## À compléter
(a) Recopiez, dans le texte sur Mahmoud Darwich, le passage qui va de « Il raconte cette » jusqu'à « acharnés à être. ».
(b) D'après le texte sur Mahmoud Darwich, pourquoi le poète dut-il placer ses pas dans ceux d'une Histoire plus vaste que la sienne ? Répondez en une à trois phrases.
(c) Poursuivez le texte sur Mahmoud Darwich à partir de sa dernière phrase.

## Texte source
====
Cinq entretiens, dont quatre traduits de l’arabe et un de l’hébreu. Mahmoud Darwich s’y livre pleinement, racontant son enfance, ses racines, la terre de ses ancêtres donc, dans sa vérité concrète de tourbe et d’humus pris dans la succession des saisons. Une histoire des corps tout aussi bien, les mains enfouis dans le giron de la terre pour en tirer leur subsistance. De matières qui font corps. Et de poésie, dans ce lien unique où cette histoire se lie, insufflée par le verbe.

Mahmoud Darwich parle d’un lieu disparu entièrement, le village où il est né rasé par les bulldozers israéliens, la terre interdite de son enfance réfugiée à Beyrouth, son village natal rayé de la carte.

Mahmoud Darwich raconte ce lieu dont la disparition le contraignit à déposer ses pas dans ceux d’une Histoire plus vaste que la sienne propre, et le témoin qu’il devint, pointant l’étranger comme l’une des désignations du moi, désormais.

Il raconte cette passion depuis lors, chevillée à même la part intime qu’on lui a dérobée, dérobant à son tour elle-même à l’amour la trêve des corps acharnés à être.

Il raconte comment s’est construite lentement sa vision de l’Autre, qui ne pouvait être que lui-même, et comment cette vision de l’Autre palestinien qu’il était désormais fut broyée méticuleusement par la machine scolaire et médiatique du ghetto du vainqueur.

Mahmoud Darwich raconte ce cheminement des peuples poussés en diaspora, qui ne sont que des cheminements d’étrangers découvrant soudain la force des mots. Sa poésie, qui rendit lisible pour les deux camps la terre palestinienne.
====
## Données recueillies
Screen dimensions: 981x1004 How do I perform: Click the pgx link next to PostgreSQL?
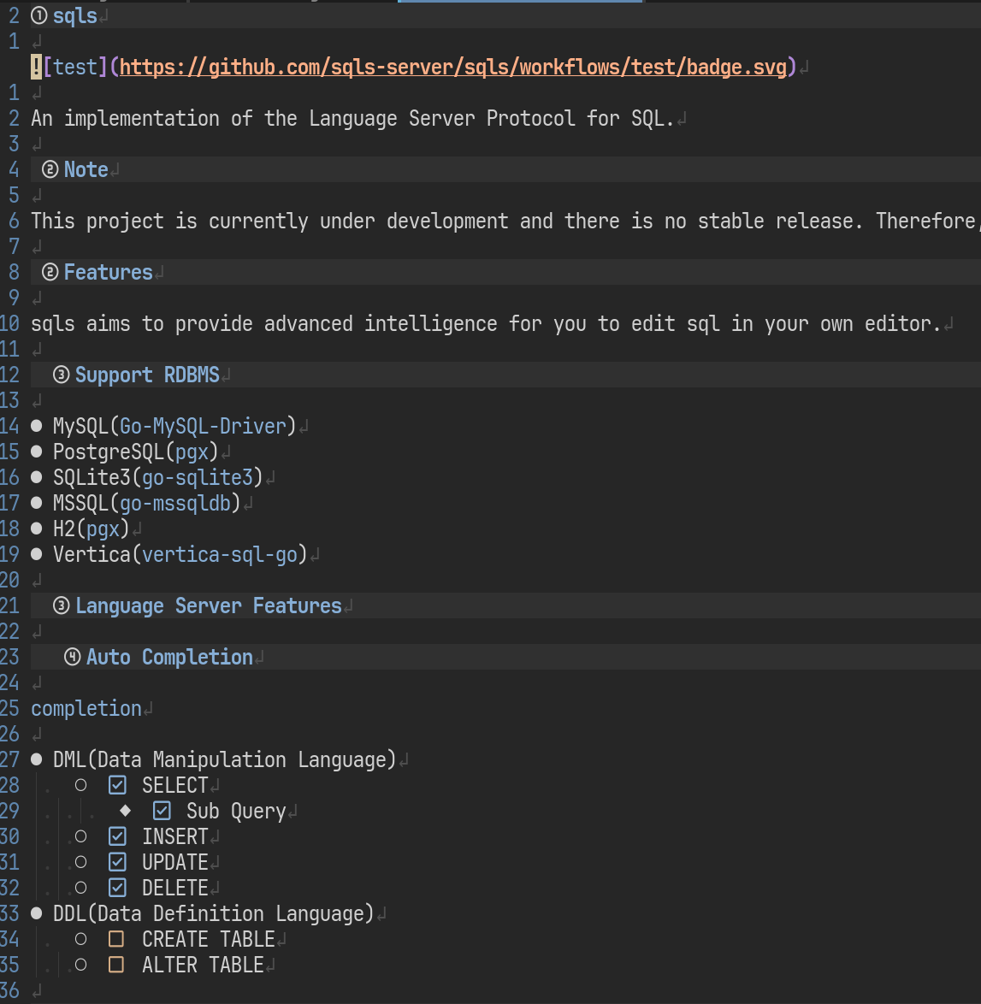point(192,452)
====
## Corrigé
(a)
Il raconte cette passion depuis lors, chevillée à même la part intime qu’on lui a dérobée, dérobant à son tour elle-même à l’amour la trêve des corps acharnés à être.

(b) La disparition du lieu de sa naissance l'y contraignit. Son village natal fut rasé par les bulldozers israéliens et rayé de la carte. Privé de ce lieu, il dut inscrire ses pas dans une Histoire plus vaste que la sienne propre.

(c)
Mais, ayant accompli sa terre dans sa langue, Mahmoud Darwich refuse de la réduire à la souffrance d’une géographie perdue. Sa poésie s’est certes instituée comme le point de vue imprenable sur les cendres palestiniennes, il serait absurde de l’enfermer dans le seul horizon des mots. Que le désespoir prenne corps, littéralement, ne peut suffire. C’est pourquoi Mahmoud Darwich refusa toute sa vie d’enfermer la Palestine dans sa seule textualité. Il refusa de la transformer en cimetière poétique : on peut combler l’absence du lieu par le recours à l’Histoire, ou en le déplaçant vers l’horizon mythique qui l’a façonné à bien des égards, reste ce battement plus profond que rien ne peut dépasser.

Aux victimes victorieuses hérissées de têtes nucléaires Mahmoud Darwich a remis sa poésie et cette métaphore qu’est devenue la Palestine : don d’une force universelle, d’une présence humaine nouvelle qui ne peut pas n’être qu’espérée. Il en va de notre commune humanité. La force du poète Mahmoud Darwich aura été de conférer à la Palestine sa légitimité esthétique qui pointait non pas la poésie comme ultime solution, mais l’humain, qui est la terre même de tout récit. Il a fait de la Palestine la métaphore de notre devenir, du devenir du monde, rien moins. Là où nous pouvons nous rejoindre.

 

 

 

La Palestine comme métaphore, de mahmoud Darwich, traduit de l’arabe par Elias Sanbar, et de l’hébreu par Simone Bitton, éd. Actes Sud, coll. Babel, sept. 2002, 188 pages, 7,80 euros, isbn : 978-2742739455.